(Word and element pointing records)
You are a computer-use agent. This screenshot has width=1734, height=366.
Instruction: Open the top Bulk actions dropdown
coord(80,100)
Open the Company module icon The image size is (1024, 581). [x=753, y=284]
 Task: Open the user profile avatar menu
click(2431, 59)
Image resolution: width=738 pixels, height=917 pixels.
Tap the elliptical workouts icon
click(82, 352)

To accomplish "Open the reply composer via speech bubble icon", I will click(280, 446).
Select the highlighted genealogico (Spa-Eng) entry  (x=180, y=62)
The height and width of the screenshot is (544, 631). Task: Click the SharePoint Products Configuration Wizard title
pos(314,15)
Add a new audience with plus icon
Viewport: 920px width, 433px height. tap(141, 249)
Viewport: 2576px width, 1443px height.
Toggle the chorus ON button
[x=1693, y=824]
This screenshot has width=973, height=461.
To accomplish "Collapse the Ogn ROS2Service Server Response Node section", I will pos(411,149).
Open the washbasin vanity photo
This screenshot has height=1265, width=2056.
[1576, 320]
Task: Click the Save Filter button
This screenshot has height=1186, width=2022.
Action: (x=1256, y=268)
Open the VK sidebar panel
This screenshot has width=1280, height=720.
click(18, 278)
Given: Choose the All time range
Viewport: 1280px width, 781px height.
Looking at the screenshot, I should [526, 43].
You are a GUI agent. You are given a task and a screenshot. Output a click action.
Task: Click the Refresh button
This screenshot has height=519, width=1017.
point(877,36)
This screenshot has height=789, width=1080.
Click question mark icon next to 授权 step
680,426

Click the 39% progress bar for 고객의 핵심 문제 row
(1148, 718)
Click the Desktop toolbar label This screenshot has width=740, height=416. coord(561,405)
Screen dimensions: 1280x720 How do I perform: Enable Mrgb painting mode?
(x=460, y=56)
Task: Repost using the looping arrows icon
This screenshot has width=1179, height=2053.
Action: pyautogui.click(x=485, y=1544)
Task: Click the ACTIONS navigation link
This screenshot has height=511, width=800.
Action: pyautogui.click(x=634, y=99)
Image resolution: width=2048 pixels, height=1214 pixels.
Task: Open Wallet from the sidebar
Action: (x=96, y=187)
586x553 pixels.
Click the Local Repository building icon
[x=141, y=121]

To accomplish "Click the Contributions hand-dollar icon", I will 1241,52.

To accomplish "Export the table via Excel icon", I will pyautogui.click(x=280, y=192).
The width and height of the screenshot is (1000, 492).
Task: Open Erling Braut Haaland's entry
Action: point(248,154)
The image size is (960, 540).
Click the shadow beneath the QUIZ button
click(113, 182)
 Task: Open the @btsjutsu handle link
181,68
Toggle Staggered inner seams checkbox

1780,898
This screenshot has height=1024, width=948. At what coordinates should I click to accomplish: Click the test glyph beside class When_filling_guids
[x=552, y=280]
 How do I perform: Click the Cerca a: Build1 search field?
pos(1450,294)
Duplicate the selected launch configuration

## Task description
Lay out as a numbered list the part of the records above that runs from their start through the line containing "point(877,36)", both ends included and blank lines left out.

## Answer to this problem
1. You are a computer-use agent. This screenshot has width=1734, height=366.
2. Instruction: Open the top Bulk actions dropdown
3. coord(80,100)
4. Open the Company module icon The image size is (1024, 581). [x=753, y=284]
5.  Task: Open the user profile avatar menu
6. click(2431, 59)
7. Image resolution: width=738 pixels, height=917 pixels.
8. Tap the elliptical workouts icon
9. click(82, 352)
10. To accomplish "Open the reply composer via speech bubble icon", I will click(280, 446).
11. Select the highlighted genealogico (Spa-Eng) entry  (x=180, y=62)
12. The height and width of the screenshot is (544, 631). Task: Click the SharePoint Products Configuration Wizard title
13. pos(314,15)
14. Add a new audience with plus icon
15. Viewport: 920px width, 433px height. tap(141, 249)
16. Viewport: 2576px width, 1443px height.
17. Toggle the chorus ON button
18. [x=1693, y=824]
19. This screenshot has width=973, height=461.
20. To accomplish "Collapse the Ogn ROS2Service Server Response Node section", I will pos(411,149).
21. Open the washbasin vanity photo
22. This screenshot has height=1265, width=2056.
23. [1576, 320]
24. Task: Click the Save Filter button
25. This screenshot has height=1186, width=2022.
26. Action: (x=1256, y=268)
27. Open the VK sidebar panel
28. This screenshot has width=1280, height=720.
29. click(18, 278)
30. Given: Choose the All time range
31. Viewport: 1280px width, 781px height.
32. Looking at the screenshot, I should [526, 43].
33. You are a GUI agent. You are given a task and a screenshot. Output a click action.
34. Task: Click the Refresh button
35. This screenshot has height=519, width=1017.
36. point(877,36)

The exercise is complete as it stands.